Pull every line containing the word "Increase" from the records.

··· INFORMATION PROVIDED ···

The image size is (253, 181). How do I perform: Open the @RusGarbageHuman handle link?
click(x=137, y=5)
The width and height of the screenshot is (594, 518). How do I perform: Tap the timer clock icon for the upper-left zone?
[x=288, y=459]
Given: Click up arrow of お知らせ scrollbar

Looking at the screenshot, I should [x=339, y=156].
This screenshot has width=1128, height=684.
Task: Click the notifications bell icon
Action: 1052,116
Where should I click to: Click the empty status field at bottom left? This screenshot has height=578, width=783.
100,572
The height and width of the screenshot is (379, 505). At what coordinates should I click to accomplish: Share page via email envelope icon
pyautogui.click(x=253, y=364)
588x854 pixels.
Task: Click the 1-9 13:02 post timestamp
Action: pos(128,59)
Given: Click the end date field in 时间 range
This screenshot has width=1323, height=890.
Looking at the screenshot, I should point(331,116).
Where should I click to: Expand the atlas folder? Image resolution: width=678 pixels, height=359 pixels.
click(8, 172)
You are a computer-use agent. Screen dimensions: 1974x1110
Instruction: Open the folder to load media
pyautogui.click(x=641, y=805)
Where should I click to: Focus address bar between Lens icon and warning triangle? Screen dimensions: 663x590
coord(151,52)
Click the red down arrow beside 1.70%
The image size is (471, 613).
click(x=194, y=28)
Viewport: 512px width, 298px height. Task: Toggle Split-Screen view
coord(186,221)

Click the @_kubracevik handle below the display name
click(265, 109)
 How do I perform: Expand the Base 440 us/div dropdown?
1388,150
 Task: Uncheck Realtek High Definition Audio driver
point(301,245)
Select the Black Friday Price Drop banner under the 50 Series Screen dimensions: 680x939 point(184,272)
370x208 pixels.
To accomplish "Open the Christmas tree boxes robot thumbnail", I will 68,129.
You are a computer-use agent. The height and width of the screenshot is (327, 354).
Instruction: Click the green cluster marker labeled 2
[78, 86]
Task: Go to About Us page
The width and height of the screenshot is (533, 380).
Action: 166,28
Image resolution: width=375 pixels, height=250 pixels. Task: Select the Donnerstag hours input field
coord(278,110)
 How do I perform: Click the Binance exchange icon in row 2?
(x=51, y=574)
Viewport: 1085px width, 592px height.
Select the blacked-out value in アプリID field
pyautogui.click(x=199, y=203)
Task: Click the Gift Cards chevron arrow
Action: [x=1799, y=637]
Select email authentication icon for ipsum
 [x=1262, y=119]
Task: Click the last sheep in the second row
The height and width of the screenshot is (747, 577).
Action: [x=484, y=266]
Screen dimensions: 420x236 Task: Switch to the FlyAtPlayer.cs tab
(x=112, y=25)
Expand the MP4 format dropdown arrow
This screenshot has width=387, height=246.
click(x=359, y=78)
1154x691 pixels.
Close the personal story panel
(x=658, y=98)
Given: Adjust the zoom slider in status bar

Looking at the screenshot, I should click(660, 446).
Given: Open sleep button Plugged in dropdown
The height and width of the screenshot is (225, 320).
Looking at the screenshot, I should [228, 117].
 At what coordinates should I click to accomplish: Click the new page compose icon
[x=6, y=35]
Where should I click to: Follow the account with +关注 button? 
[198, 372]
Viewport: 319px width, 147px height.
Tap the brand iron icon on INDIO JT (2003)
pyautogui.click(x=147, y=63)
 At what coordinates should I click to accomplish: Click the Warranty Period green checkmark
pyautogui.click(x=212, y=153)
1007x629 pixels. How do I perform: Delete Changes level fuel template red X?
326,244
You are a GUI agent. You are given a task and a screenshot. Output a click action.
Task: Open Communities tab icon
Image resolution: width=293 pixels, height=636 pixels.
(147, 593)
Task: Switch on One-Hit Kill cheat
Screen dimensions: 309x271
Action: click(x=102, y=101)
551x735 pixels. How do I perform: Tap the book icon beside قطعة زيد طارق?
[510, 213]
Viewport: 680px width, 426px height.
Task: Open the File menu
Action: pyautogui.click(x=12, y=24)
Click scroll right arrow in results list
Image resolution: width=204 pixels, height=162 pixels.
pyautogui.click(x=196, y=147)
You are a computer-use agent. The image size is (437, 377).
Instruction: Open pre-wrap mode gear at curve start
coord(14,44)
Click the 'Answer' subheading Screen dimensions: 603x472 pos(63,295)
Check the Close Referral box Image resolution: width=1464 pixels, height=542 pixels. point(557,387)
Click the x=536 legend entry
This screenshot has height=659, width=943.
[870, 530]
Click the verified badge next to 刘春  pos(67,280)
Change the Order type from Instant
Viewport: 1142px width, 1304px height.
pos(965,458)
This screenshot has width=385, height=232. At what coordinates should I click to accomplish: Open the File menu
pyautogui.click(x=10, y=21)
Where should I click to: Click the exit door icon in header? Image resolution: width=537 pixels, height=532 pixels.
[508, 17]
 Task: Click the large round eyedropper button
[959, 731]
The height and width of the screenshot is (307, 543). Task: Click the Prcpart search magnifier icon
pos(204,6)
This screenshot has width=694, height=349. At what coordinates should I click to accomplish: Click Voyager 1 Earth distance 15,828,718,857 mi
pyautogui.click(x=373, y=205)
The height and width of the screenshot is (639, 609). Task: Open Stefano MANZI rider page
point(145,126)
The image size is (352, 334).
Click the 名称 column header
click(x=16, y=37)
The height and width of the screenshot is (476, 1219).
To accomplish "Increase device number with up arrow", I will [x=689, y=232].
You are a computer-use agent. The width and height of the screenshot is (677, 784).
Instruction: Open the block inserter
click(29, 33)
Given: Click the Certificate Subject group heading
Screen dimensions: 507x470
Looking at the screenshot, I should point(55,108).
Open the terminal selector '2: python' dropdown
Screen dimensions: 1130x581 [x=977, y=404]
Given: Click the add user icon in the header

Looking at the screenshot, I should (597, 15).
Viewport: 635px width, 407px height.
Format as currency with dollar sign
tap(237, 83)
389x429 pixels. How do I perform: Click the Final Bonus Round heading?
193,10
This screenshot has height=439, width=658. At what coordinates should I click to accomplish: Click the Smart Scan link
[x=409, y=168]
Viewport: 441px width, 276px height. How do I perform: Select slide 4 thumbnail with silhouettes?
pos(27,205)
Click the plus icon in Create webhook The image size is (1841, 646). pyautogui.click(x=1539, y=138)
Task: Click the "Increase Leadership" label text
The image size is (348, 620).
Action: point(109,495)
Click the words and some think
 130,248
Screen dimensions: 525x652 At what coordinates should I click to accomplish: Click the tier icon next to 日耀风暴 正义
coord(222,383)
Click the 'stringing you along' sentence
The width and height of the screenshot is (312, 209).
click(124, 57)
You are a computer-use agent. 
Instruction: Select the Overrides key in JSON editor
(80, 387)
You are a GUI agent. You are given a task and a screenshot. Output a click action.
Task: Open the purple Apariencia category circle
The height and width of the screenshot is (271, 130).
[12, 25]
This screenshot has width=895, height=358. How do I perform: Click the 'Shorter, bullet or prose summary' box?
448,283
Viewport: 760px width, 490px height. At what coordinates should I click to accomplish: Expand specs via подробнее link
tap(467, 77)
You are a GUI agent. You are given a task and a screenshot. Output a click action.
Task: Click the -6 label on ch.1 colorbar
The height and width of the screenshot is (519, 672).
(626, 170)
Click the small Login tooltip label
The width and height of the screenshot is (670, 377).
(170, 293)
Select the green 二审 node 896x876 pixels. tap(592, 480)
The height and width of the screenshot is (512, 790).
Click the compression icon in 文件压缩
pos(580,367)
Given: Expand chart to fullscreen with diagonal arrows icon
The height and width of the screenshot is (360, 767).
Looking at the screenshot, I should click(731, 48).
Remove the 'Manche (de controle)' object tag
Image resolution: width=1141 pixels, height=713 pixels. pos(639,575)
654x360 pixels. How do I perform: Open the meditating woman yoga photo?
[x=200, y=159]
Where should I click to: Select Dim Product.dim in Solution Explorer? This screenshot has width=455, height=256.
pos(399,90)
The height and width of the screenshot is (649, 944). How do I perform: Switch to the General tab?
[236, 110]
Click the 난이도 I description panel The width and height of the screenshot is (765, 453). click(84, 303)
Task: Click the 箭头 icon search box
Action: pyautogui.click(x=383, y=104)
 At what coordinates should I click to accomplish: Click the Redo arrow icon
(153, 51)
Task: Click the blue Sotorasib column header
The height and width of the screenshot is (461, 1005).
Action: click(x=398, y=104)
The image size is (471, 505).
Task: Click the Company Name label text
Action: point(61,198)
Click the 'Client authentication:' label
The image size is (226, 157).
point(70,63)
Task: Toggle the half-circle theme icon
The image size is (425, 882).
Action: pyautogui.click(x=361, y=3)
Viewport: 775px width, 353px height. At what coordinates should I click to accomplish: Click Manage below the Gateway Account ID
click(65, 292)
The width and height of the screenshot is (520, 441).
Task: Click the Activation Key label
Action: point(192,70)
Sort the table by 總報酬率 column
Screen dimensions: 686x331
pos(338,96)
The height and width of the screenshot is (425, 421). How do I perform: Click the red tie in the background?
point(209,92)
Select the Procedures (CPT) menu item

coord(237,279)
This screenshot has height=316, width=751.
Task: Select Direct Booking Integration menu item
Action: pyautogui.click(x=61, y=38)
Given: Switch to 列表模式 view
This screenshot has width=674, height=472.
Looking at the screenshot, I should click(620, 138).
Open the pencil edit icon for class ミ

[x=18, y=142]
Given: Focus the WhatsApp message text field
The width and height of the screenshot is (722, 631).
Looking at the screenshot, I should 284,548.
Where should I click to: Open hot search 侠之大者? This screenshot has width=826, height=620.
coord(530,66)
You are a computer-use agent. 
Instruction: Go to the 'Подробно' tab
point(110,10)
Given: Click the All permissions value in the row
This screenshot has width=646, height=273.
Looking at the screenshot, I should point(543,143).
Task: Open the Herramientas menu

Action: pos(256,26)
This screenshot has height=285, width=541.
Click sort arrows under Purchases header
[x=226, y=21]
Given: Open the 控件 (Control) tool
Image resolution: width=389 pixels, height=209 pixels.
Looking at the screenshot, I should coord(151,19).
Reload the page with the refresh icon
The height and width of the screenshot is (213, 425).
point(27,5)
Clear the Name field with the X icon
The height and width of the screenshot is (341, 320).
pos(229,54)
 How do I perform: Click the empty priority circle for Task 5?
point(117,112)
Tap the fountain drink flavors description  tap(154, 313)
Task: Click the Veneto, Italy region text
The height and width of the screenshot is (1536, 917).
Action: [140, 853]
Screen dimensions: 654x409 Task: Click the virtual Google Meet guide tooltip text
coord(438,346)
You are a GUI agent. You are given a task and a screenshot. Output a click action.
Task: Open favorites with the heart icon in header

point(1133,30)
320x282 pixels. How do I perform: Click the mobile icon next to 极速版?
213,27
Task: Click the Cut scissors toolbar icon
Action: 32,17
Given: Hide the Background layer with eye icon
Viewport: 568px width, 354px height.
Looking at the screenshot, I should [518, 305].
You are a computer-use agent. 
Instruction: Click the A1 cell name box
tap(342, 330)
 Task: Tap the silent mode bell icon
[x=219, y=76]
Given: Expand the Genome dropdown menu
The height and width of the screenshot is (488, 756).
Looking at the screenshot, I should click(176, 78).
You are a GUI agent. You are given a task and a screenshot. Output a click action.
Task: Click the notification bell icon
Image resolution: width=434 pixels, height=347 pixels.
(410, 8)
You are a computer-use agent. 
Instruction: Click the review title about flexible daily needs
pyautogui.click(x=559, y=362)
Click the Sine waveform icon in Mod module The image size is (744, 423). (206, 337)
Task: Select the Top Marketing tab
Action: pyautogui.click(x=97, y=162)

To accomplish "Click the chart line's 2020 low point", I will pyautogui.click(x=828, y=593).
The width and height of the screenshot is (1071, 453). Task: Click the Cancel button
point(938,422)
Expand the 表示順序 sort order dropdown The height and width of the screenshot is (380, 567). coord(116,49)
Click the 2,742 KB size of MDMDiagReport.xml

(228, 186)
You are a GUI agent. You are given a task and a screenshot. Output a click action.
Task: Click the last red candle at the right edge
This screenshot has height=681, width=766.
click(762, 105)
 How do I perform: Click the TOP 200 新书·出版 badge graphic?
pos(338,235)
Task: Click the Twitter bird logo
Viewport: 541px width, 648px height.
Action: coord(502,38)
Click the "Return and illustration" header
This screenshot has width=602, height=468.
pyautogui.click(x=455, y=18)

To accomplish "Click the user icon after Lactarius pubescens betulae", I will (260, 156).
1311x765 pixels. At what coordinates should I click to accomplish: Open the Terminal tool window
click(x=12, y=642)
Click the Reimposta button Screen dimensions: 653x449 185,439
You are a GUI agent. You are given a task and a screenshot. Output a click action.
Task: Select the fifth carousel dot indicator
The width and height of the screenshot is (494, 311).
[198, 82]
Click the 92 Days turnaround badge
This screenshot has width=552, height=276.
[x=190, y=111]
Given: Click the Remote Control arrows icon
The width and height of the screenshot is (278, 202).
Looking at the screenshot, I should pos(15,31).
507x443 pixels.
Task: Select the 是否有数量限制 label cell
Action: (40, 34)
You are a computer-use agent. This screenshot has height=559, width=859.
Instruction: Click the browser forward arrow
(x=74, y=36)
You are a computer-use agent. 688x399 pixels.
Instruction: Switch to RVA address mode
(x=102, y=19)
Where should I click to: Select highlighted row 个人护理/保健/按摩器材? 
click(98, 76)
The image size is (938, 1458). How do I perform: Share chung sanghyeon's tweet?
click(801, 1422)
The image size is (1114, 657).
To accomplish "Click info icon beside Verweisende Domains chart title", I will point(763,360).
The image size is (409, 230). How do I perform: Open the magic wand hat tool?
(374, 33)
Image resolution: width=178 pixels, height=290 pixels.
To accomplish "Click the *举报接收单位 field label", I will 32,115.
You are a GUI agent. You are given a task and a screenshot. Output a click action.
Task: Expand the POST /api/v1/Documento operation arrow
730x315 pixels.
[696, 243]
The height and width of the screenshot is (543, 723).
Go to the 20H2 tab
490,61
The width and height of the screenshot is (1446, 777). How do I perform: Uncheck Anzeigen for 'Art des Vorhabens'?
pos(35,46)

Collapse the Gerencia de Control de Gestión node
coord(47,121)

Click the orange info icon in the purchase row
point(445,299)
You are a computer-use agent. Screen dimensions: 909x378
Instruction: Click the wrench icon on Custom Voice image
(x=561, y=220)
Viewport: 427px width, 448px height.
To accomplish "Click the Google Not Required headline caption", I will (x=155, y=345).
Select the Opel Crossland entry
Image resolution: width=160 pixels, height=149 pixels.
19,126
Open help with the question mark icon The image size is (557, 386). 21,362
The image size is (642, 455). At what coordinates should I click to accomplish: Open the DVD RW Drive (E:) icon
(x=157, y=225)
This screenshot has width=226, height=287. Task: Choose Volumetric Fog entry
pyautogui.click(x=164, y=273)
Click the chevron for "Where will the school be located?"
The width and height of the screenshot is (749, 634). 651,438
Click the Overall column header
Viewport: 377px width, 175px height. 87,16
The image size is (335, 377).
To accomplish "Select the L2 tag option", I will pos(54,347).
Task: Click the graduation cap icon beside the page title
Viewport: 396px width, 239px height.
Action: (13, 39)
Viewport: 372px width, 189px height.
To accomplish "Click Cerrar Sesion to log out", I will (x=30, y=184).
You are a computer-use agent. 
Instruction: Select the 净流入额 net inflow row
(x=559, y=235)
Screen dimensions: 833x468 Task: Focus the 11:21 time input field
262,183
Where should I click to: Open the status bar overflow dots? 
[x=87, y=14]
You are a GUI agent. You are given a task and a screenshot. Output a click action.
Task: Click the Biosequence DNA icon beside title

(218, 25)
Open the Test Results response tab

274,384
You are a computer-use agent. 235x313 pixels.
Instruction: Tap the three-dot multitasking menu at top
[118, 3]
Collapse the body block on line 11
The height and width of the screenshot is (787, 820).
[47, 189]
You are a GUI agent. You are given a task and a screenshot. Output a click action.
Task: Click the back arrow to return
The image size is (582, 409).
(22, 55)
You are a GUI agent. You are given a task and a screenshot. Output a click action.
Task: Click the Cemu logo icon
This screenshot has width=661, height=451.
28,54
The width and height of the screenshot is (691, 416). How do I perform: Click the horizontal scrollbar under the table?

···

* **WRITTEN REPLY**:
To accomplish "Increase device number with up arrow", I will [x=689, y=232].
Task: Click the "Increase Leadership" label text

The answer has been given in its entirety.